Bushel v. Wheeler, 1844, 15 Q.B. 442, 23 R.C. 213; Meredith v. Meigh, 1853, 2 E. & B. 364, 23 R.C. 217; as to acceptance and actual receipt, see chapter 2, 26. In the United Kingdom the corresponding section further provides:

32- (3) Unless otherwise agreed, where goods are sent by the seller to the buyer by a route involving sea transit, under circumstances in which it is usual to insure, the seller must give such notice to the buyer as may enable him to insure them during their sea transit, and, if the seller fails to do so, the goods shall be deemed to be at his risk during such sea transit. In the provinces other than Ontario this sub-section is retained. In Manitoba the words "lake or river" are inserted after the word " sea."

The section is discussed and analyzed in Wimble, Sons & Co. v. Rosenberg, [1913] 3 K.B. 743, in which it was held, by a majority of the court, that sub-s. 3 applies to an f.o.b. contract, and, by one judge, that if before the goods are shipped the buyer has all information necessary to enable him to insure, the seller is not obliged to give notice to the buyer of the shipment of the goods on a particular ship. See also Northern Steel and Hardware Co. v. Batt, 1917, 33 Times L.R. 516.

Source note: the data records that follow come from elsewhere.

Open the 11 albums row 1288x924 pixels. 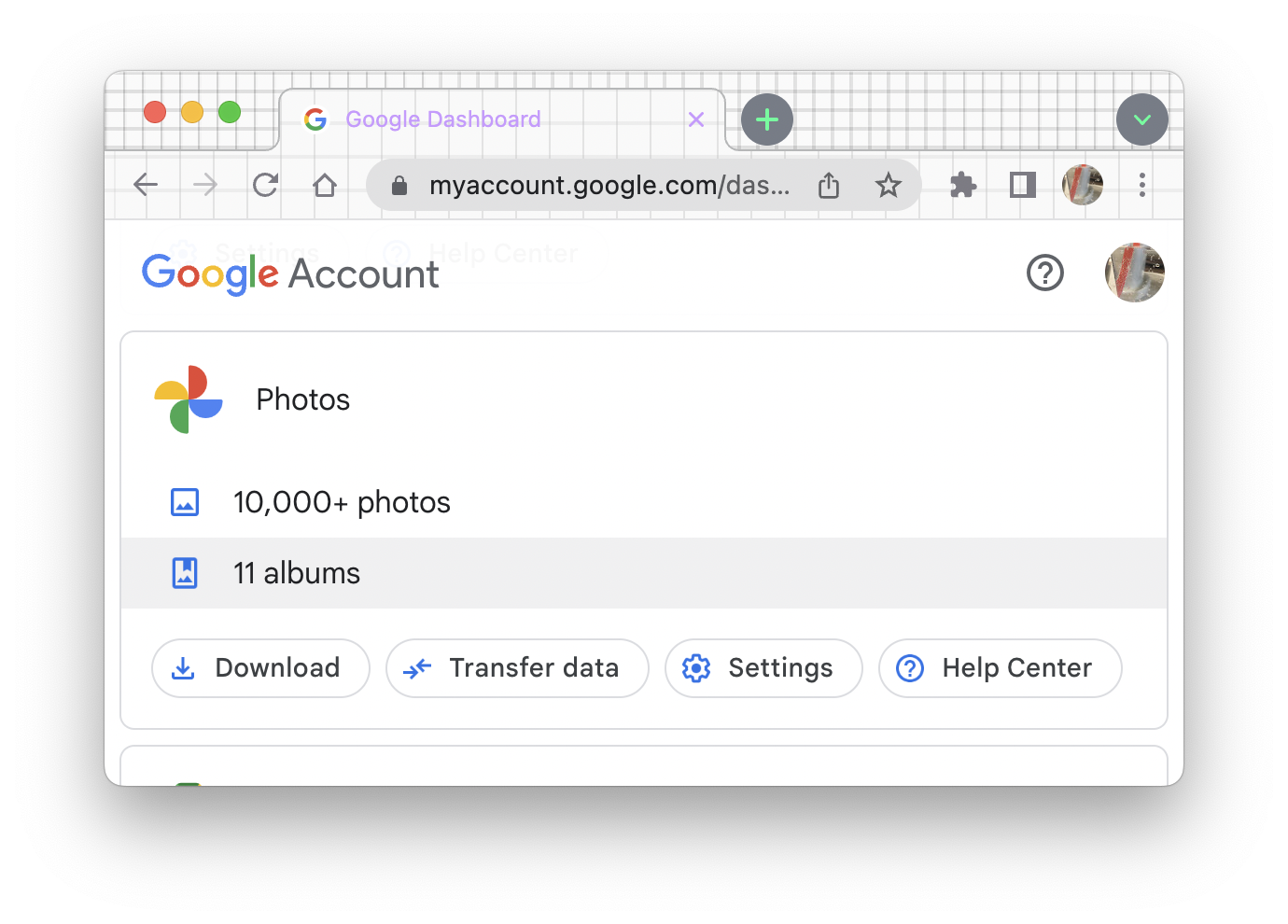coord(297,573)
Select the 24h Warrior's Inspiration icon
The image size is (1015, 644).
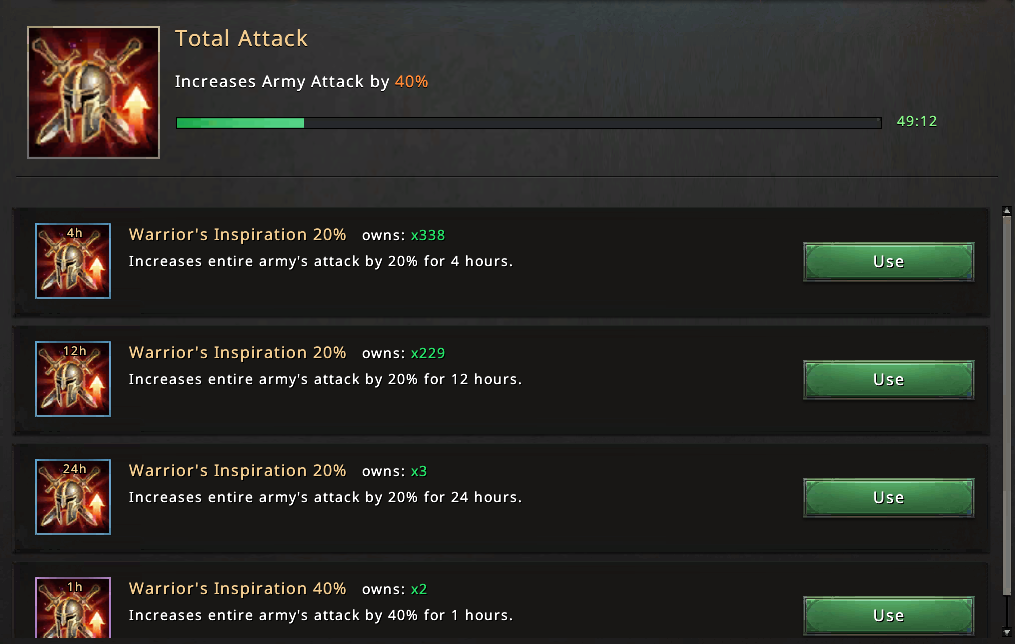[x=72, y=496]
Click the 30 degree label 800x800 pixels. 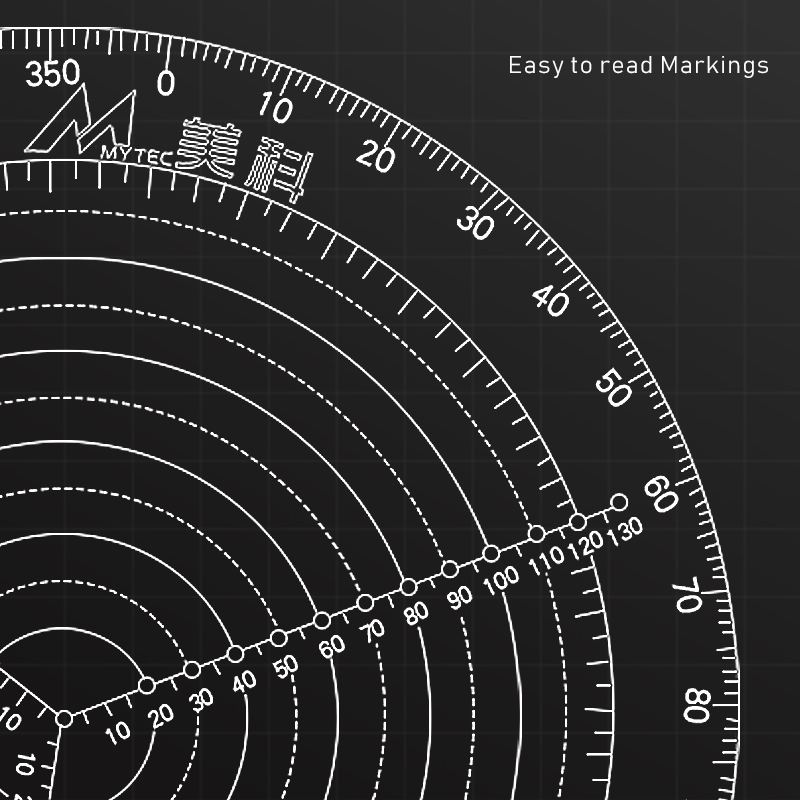click(x=475, y=224)
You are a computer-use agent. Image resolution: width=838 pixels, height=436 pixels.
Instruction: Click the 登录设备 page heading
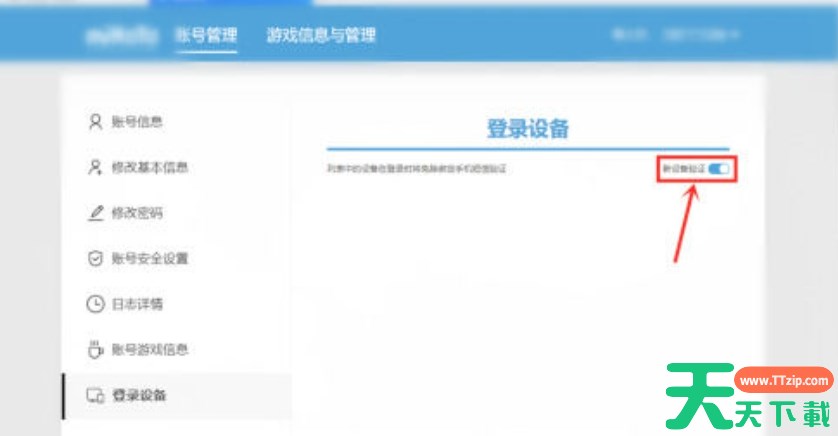527,128
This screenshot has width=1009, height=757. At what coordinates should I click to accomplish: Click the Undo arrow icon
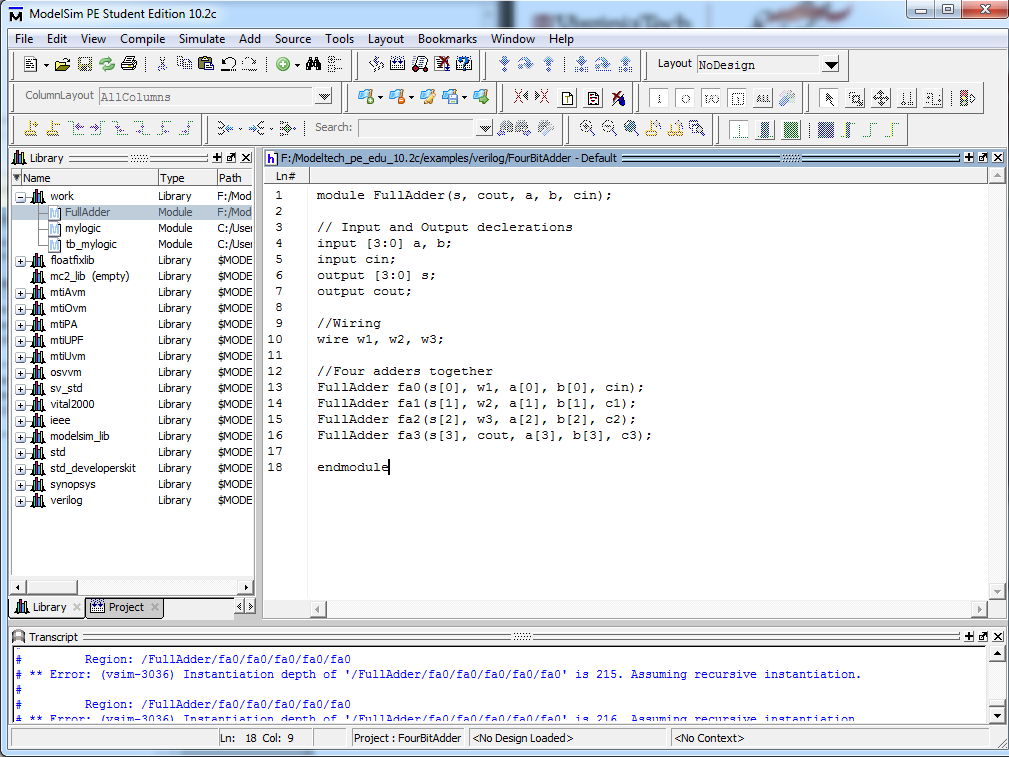[x=228, y=65]
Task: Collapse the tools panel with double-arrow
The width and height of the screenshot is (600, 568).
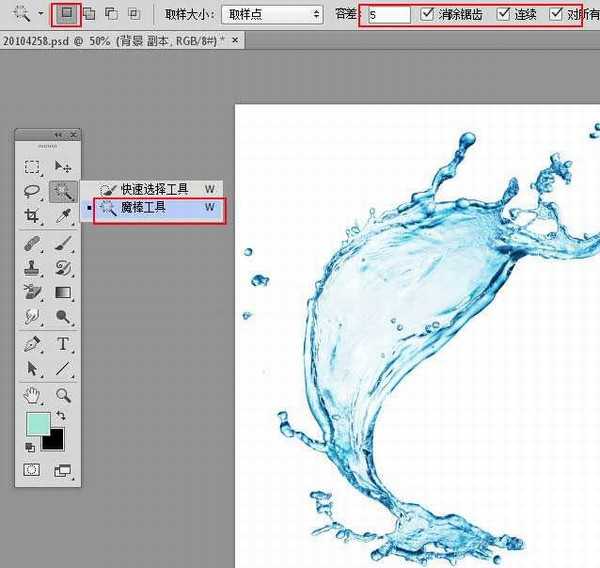Action: click(58, 135)
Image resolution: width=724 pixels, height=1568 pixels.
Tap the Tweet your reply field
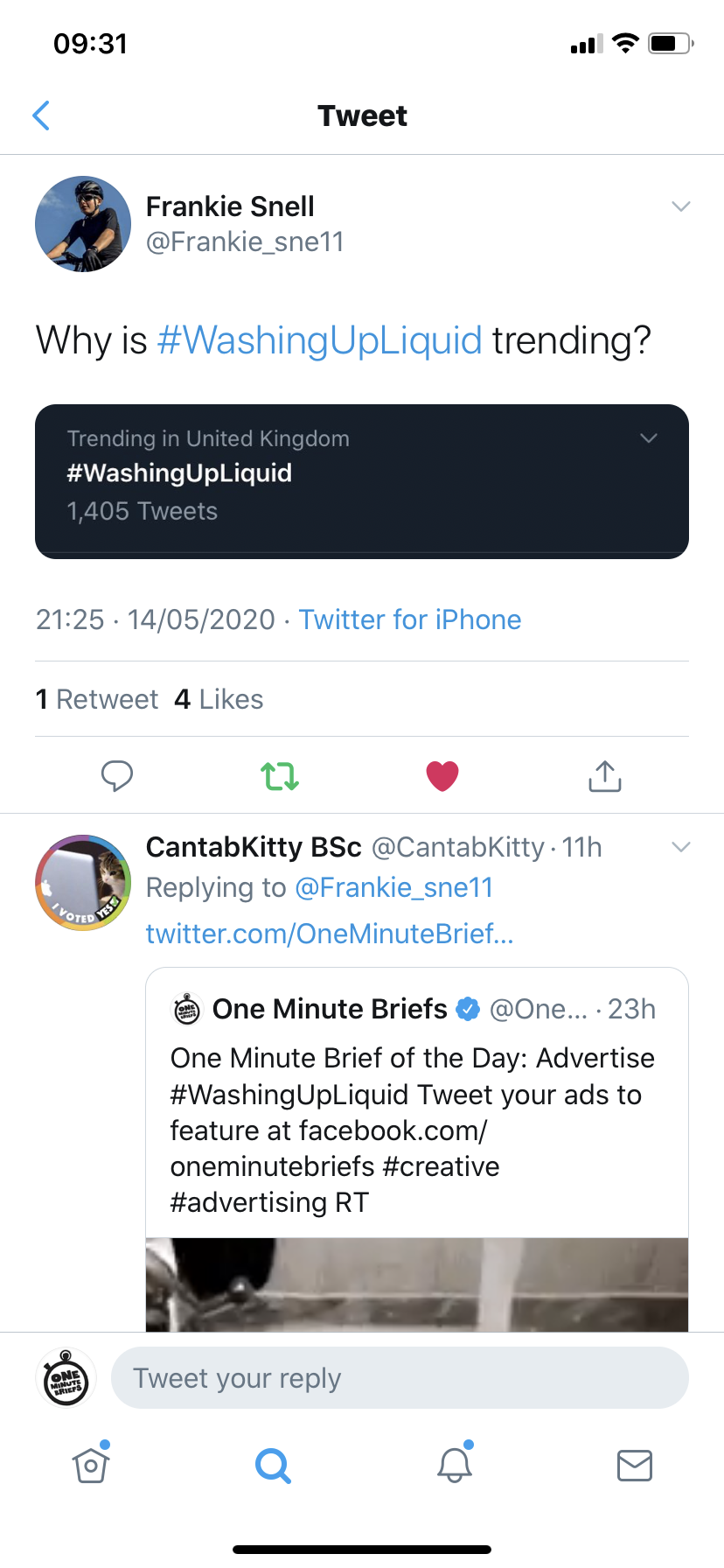(400, 1378)
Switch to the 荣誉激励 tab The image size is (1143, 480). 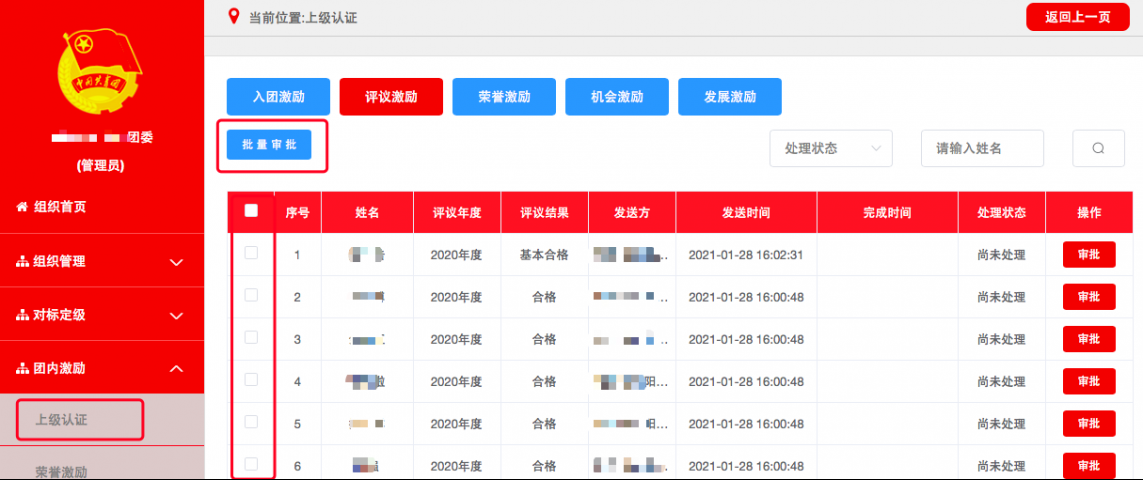pyautogui.click(x=504, y=97)
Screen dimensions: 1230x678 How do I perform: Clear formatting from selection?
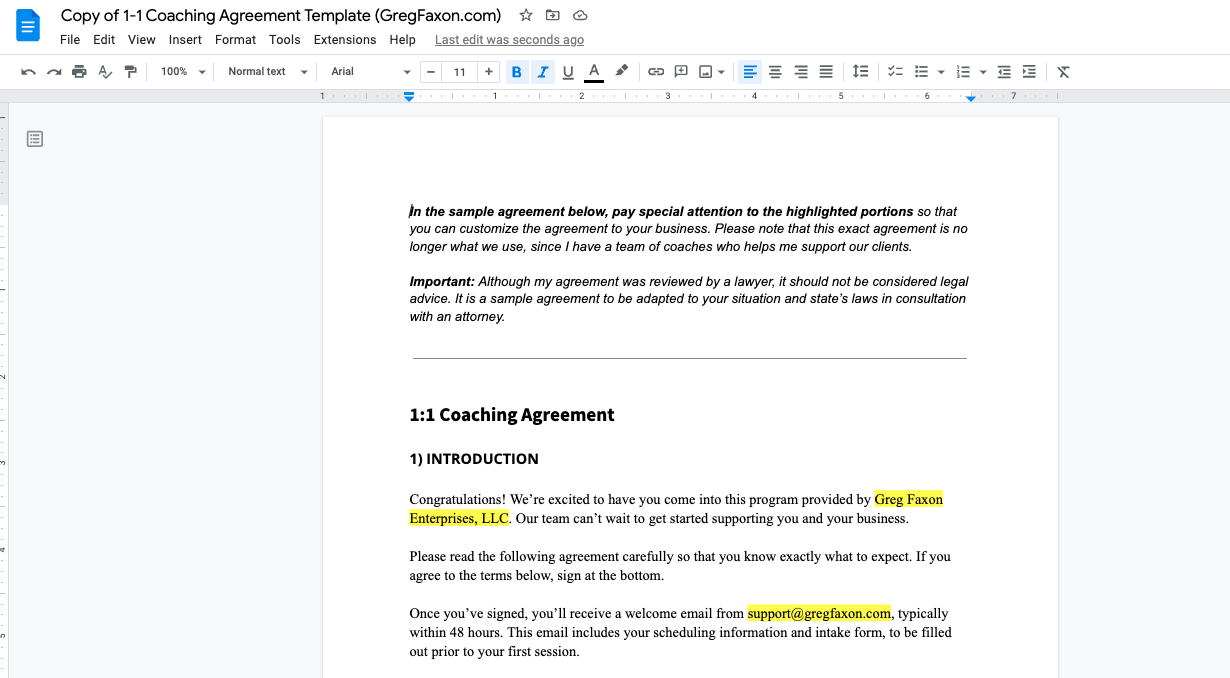1063,71
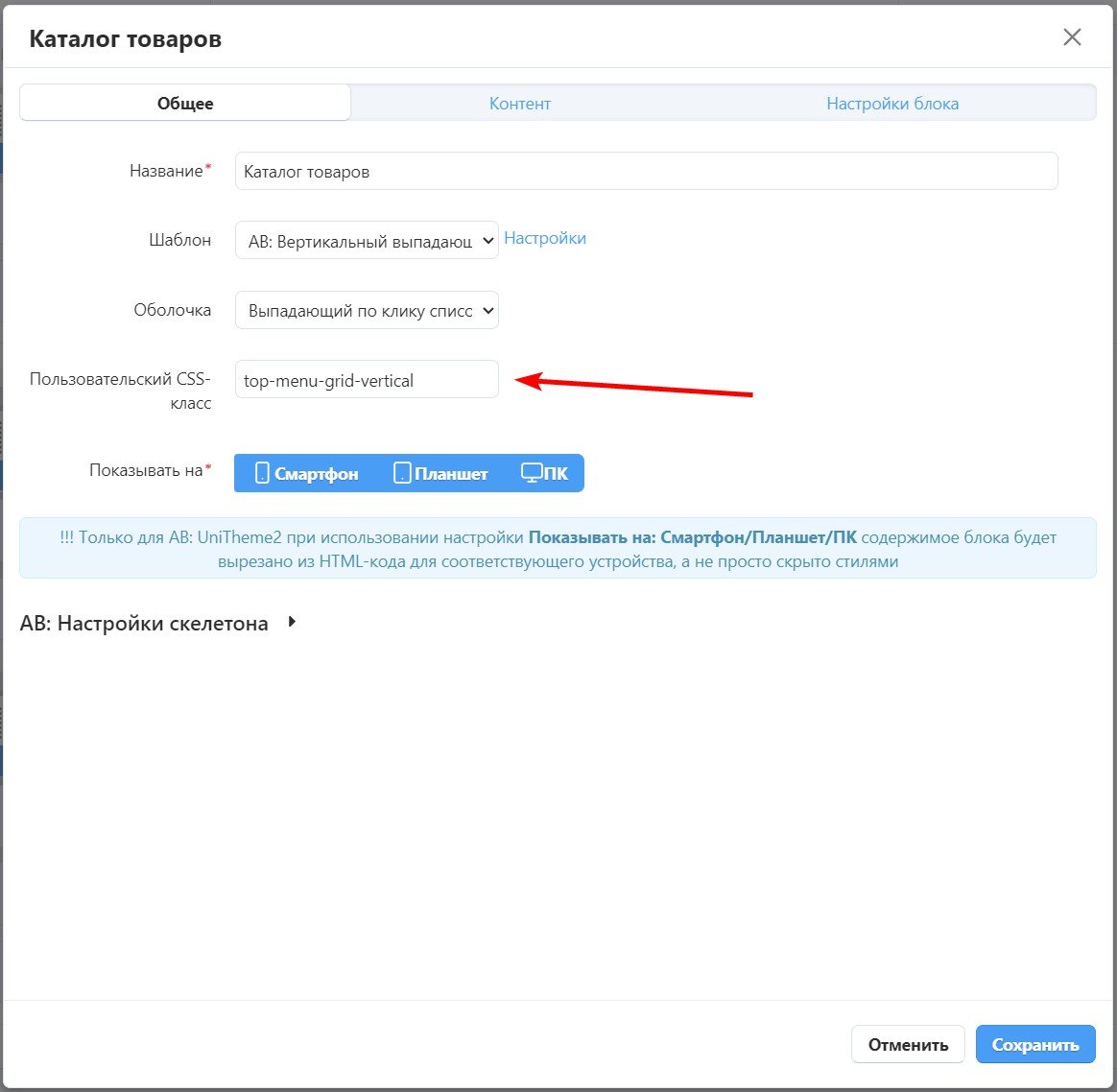Toggle the Планшет device button

tap(441, 473)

Sub-s. 3 does not apply to a c.i.f. contract entered into in time of peace, inasmuch as the contract itself provides for all the insurance that is contemplated or usual at the time when it is made, and the sub-section does not impose on the seller any new obligation to give notice to the buyer so as to enable him to insure against war risks, if, after the date of the contract, war becomes imminent.

Law & Bonar v. British American Tobacco Co. [1916] 2 K.B. 605; as to c.i.f. contracts, see 61.

The Sale of Goods Act (Ont. s. 33; U.K. s. 33) provides: 33. Where the seller of goods agrees to deliver them at his own risk at a place other than that where they are when sold, the buyer must, nevertheless, unless otherwise agreed, take any risk of deterioration in the goods necessarily incident to the course of transit.

To this statutory rule is added in 25 Halsbury, Laws of England, p. 223, the statement that the seller must bear the risk of any extraordinary or unusual deterioration during transit.

In the case of perishable goods, even if the seller has not agreed to deliver them at his own risk, it is said that he is deemed to take the risk of the goods not arriving in the ordinary course of transit and of their not remaining in a merchantable condition for a reasonable time after arrival.

See 25 Halsbury, Laws of England, p. 224, citing Beer v. Walker, 1877, 46 L.J.Q.B. 677; but cf. Mayhew v. Scott, 1915, 8 Alta. L.E. 66, 21 D.L.K. 54. As to risk of loss generally, see chapter 1, 5.